Perturbation theory under the truncated Wigner approximation reveals how system-environment entanglement formation drives quantum decoherence

TL;DR

This paper introduces a theoretical framework combining the truncated Wigner approximation with perturbation theory to analyze how system-environment entanglement drives quantum decoherence, with implications for preserving quantum coherence.

Contribution

It develops a scalable, flexible method to study system-environment entanglement and decoherence, demonstrated on the spin-boson model, revealing strategies to mitigate decoherence.

Findings

Entanglement formation correlates with decoherence at zero temperature.

Suppression of low-frequency environmental modes reduces decoherence.

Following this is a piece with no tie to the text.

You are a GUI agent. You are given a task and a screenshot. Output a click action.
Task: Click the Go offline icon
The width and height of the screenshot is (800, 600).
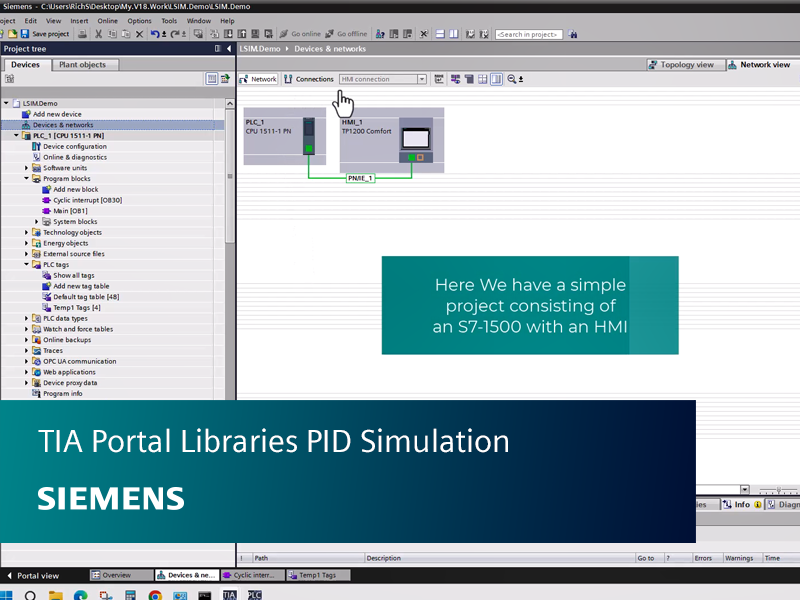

The framework provides analytical insights into perturbative contributions.

Abstract

Quantum decoherence is the disappearance of simple phase relations within a discrete quantum system as a result of interactions with an environment. For many applications, the question is not necessarily how to avoid (inevitable) system-environment interactions, but rather how to design environments that optimally preserve a system's phase relations in spite of such interactions. The formation of system-environment entanglement is a major driving mechanism for decoherence, and a detailed understanding of this process could inform strategies for conserving coherence optimally. This requires scalable, flexible, and systematically improvable quantum dynamical methods that retain detailed information about the entanglement properties of the environment, yet very few current methods offer this combination of features. Here, we address this need by introducing a theoretical framework wherein we combine the truncated Wigner approximation with standard time-dependent perturbation theory allowing for computing expectation values of operators in the combined system-environment Hilbert space. We demonstrate the utility of this framework by applying it to the spin-boson model, representative of qubits and simple donor-acceptor systems. For this model, our framework provides an analytical description of perturbative contributions to expectation values. We monitor how quantum decoherence at zero temperature is accompanied by entanglement formation with individual environmental degrees of freedom. Based on this entanglement behavior, we find that the selective suppression of low-frequency environmental modes is particularly effective for mitigating quantum decoherence.